I make time for what is important. I use the “busy” excuse for what’s not: cleaning my baseboards, my frig, my garage; editing my husband’s dissertation.

It’s easy to use the “Busy” Myth to excuse ourselves from spending time with God. People around us sympathize with the excuse, and they totally buy it – because they’re using it, too!

But here’s the thing I have learned the hard way – I have been created to spend time with my Creator. I need to abide in Him, to learn from Him, to rest in Him. When I don’t, I am a miserable, cranky, ugly person who watches way too much TV and sits in front of my computer far more than I should.

So girls (and any guys who might happen upon this), I am calling you out – don’t you dare say you’re too busy to spend time with God. You’re not! Your priorities are just out of whack. So turn off the television, put down the book, click off the social media sites, and open your Bible. You’ll be amazed at what you see.

“Come to me, all you who are weary and burdened, and I will give you rest.” `Matthew 11:28

My New Year’s Resolution

Because I am a teacher, my New Year does not begin in January. It begins in August.

I have always enjoyed the start of a new school year, even as a student. I liked the smell of new school supplies, the feel of a new backpack. I wasn’t terribly academic, but I did enjoy school, my friends, extracurricular activities (anything to do with drama or music). And I walked into every new school year hopeful – “this will be the best year EVER.”

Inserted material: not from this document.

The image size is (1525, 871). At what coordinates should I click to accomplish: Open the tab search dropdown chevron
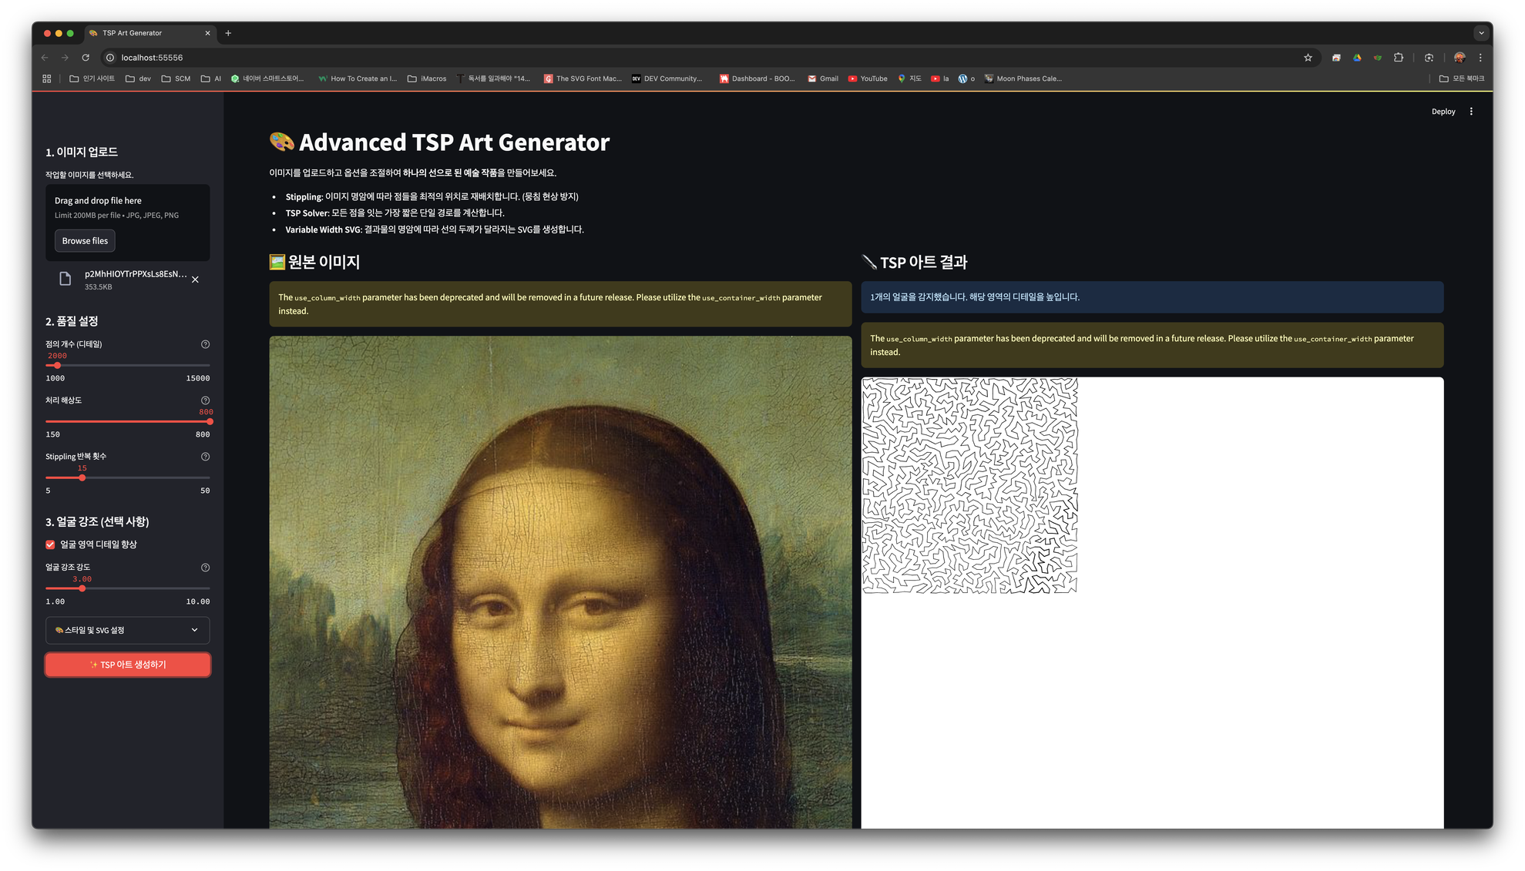point(1481,33)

As a teacher, I feel much the same way. I want every new school year to be better than the one before. I want to be a better teacher, a better mentor, a better mom, a better wife.

In the last month, I have started exercising more regularly. I have read books that will stretch me, not just the books that I want to read. I have evaluated my lesson plans and looked for ways to improve them. I have evaluated my life, looked back over the past year, and tried to make changes that will enable this year to be a better one than last year. I have, in short, made New Year’s Resolutions.

In the past, I have mocked people who make actual New Year’s Resolutions. “We should make changes at any time during the year. Not just in January!” But I realized, as I’m resoluting (yes, I just made that word up. So??), that I laugh at folks in January because January is like their August to me. It is mid-year. The beginning is as far off as the end, and the last thing I want to think about then is change.

But I am thinking about it now. And I am resolving to make this year better. And I am convicted that, while reading good books, and getting off my rear, and improving my lesson plans are valuable, they are shallow goals. And they are resolutions that, come January, could be forgotten, lost under a pile of essays to be graded and soccer games to attend.

God has been revealing to me, as I make these outward changes, that the “inner me” is far more important. My relationship with him is what will give me the strength and grace and perseverance to achieve the goals I have set for myself; and, more importantly, to recognize the goals HE has for me. If I get to May and all I have to show for it is a smaller body and a bigger library, I have missed out. Big time. I have allowed myself to be focused on myself – never a good thing.

So more than anything this year, I resolve to be focused on my Savior. I want to follow him passionately, to seek him wholeheartedly, to make his goals my goals, to throw off anything that doesn’t bring him glory.

In short, I resolve to make this the best year EVER.